▸ Exercise directions
Write out the stretch of material from the line containing "How do I perform: Click departing" through the end of the material, word for word.

====== Recorded information ======

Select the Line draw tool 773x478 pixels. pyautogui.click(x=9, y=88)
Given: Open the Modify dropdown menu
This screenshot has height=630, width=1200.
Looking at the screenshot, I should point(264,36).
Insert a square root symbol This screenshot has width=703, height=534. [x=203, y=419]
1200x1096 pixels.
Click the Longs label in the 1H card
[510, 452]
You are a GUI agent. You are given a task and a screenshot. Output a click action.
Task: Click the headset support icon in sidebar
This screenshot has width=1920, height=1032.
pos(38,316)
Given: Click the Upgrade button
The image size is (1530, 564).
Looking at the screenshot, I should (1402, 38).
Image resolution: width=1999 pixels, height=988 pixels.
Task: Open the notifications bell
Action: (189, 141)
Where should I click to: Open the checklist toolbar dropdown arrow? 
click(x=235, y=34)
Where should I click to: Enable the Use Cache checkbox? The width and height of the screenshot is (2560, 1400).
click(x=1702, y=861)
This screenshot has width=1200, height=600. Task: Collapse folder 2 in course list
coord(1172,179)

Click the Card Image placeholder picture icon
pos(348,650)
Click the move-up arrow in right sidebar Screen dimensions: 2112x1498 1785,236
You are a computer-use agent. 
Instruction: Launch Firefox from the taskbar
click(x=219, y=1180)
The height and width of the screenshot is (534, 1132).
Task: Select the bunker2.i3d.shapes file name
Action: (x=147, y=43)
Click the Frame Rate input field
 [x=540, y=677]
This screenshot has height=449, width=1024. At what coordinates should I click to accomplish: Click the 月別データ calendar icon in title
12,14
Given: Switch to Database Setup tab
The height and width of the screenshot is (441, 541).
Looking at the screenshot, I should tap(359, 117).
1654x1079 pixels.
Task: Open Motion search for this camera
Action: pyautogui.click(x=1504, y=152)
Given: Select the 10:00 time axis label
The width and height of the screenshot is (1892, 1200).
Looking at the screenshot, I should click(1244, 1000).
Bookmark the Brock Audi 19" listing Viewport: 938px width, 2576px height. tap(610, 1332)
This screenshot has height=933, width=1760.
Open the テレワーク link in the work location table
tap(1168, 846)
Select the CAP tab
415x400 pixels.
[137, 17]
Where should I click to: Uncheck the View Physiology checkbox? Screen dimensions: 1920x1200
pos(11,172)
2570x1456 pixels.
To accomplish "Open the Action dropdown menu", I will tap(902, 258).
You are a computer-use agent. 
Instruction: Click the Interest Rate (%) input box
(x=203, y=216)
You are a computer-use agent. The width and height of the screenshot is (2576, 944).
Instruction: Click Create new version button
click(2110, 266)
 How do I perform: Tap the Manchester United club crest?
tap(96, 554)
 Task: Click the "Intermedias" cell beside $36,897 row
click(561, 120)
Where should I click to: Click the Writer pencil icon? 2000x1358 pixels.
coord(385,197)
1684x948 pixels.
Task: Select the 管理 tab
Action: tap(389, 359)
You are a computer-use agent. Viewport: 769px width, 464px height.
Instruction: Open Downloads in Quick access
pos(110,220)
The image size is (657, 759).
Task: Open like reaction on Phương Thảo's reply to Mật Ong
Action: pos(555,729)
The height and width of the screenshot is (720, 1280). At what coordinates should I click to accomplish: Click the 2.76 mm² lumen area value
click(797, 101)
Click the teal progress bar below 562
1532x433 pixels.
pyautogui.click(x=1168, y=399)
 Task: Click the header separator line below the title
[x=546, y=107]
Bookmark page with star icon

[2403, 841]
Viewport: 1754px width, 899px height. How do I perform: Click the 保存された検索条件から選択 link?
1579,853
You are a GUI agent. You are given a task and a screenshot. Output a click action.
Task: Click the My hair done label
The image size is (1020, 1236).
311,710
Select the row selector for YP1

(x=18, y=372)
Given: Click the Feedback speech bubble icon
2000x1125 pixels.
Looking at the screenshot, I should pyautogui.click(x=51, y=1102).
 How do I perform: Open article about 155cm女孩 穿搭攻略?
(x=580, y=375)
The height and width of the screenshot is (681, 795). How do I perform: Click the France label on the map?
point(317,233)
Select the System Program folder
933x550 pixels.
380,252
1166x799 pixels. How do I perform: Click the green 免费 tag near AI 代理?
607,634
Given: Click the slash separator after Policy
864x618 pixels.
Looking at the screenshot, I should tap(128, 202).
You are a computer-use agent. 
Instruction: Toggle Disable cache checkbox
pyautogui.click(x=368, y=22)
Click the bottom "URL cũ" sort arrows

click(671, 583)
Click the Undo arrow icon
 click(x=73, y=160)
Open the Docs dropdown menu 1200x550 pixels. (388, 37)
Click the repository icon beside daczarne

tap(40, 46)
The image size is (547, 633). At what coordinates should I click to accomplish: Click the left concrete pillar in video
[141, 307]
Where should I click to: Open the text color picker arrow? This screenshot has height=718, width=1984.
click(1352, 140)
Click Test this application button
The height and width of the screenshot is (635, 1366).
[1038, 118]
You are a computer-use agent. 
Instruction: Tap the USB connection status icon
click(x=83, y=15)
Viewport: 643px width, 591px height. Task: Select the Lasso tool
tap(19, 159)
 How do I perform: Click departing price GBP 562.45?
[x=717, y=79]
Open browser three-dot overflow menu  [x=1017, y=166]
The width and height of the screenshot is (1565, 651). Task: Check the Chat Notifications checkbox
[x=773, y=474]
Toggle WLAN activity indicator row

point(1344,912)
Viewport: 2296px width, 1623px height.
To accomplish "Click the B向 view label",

======

▸ Problem solution
 How do I perform: Click departing price GBP 562.45?
[x=717, y=79]
Open browser three-dot overflow menu  [x=1017, y=166]
The width and height of the screenshot is (1565, 651). Task: Check the Chat Notifications checkbox
[x=773, y=474]
Toggle WLAN activity indicator row

point(1344,912)
Viewport: 2296px width, 1623px height.
To accomplish "Click the B向 view label",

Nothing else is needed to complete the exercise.